:: Entries shown ::
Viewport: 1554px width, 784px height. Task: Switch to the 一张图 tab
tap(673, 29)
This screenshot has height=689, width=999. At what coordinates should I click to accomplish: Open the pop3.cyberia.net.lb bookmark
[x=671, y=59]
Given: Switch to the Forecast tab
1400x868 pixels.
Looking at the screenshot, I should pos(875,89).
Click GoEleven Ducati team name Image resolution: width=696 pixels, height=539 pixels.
:::
:: Entries shown ::
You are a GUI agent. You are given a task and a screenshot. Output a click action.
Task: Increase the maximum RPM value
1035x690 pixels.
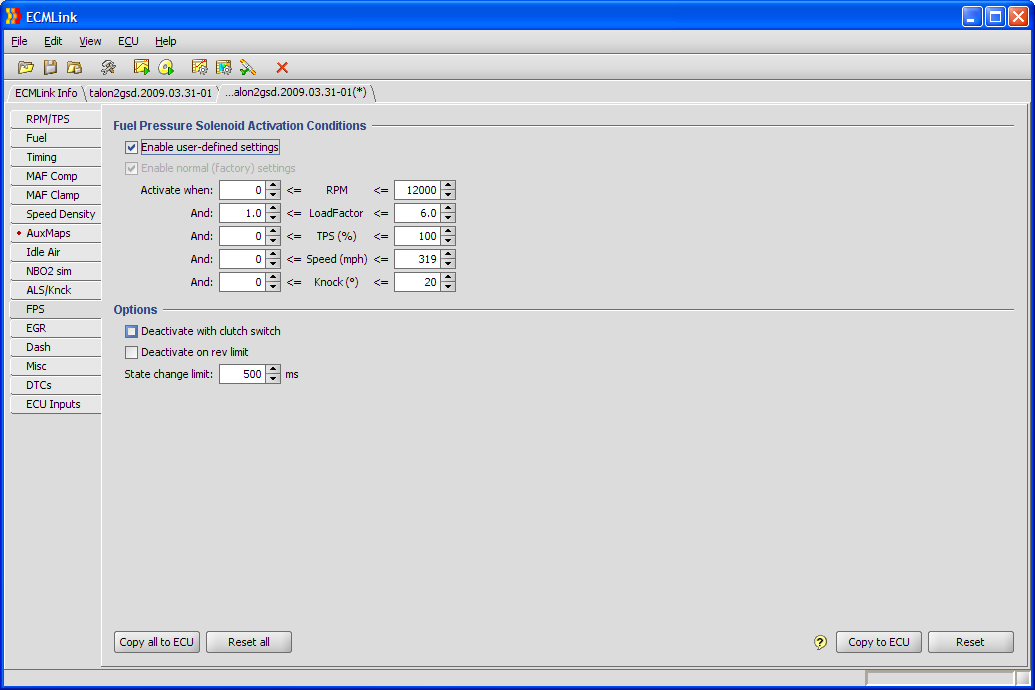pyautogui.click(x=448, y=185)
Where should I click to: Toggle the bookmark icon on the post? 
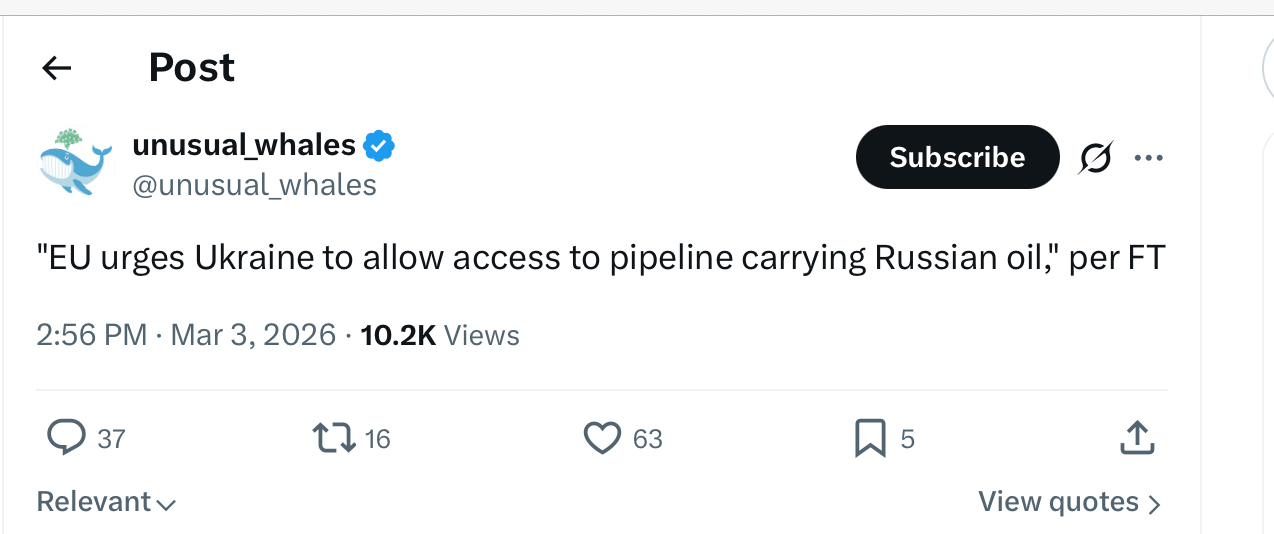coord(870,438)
:::
:: Entries shown ::
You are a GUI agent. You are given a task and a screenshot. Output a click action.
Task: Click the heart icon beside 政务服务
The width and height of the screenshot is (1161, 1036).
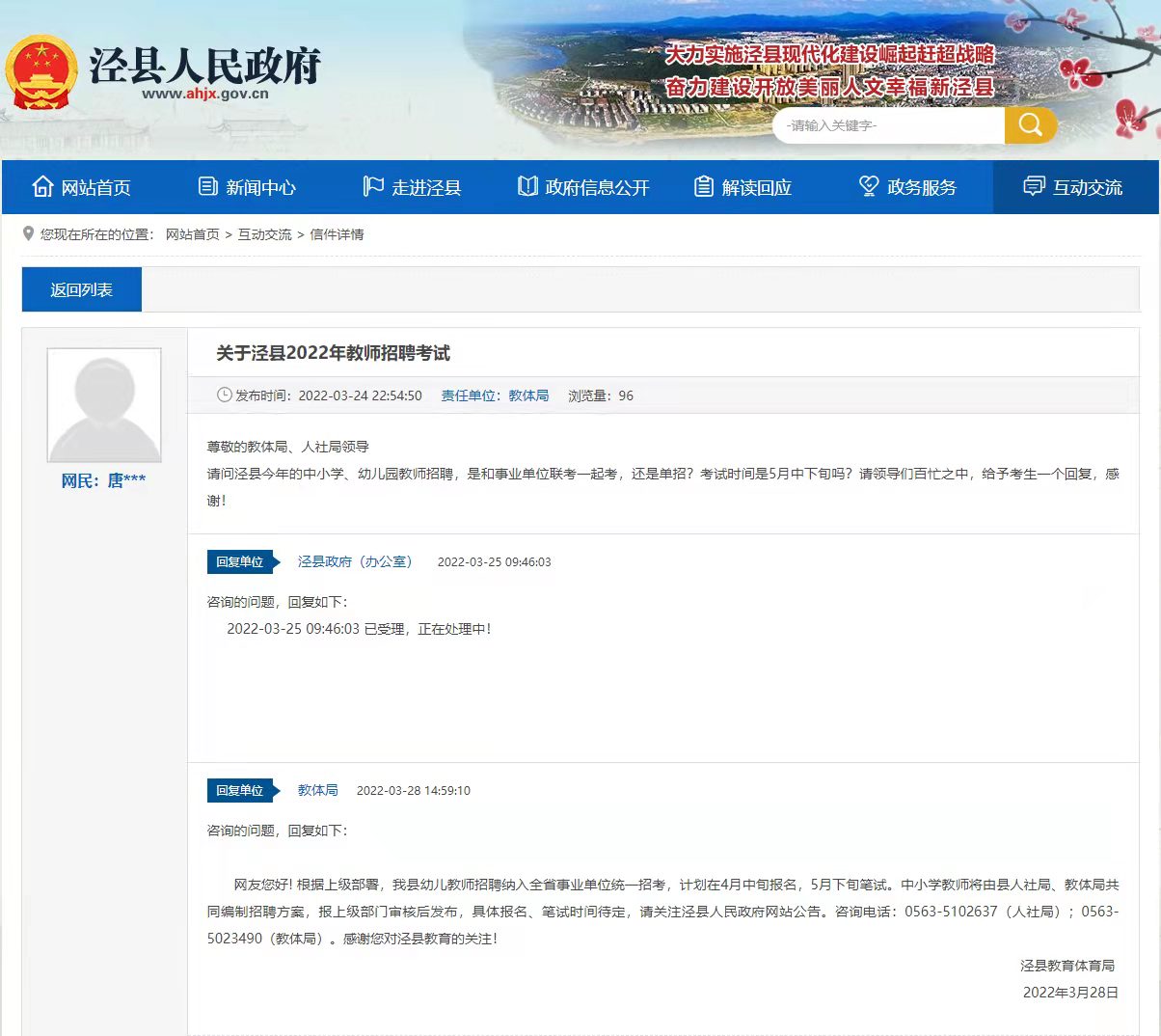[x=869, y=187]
:::
# To do
In the data above, start at the line that has "This screenshot has", stop after the line that has "Click GoEleven Ducati", and print every line in between exactly as it stands.

# Solved exercise
This screenshot has height=689, width=999. At what coordinates should I click to accomplish: Open the pop3.cyberia.net.lb bookmark
[x=671, y=59]
Given: Switch to the Forecast tab
1400x868 pixels.
Looking at the screenshot, I should pos(875,89).
Click GoEleven Ducati team name Image resolution: width=696 pixels, height=539 pixels.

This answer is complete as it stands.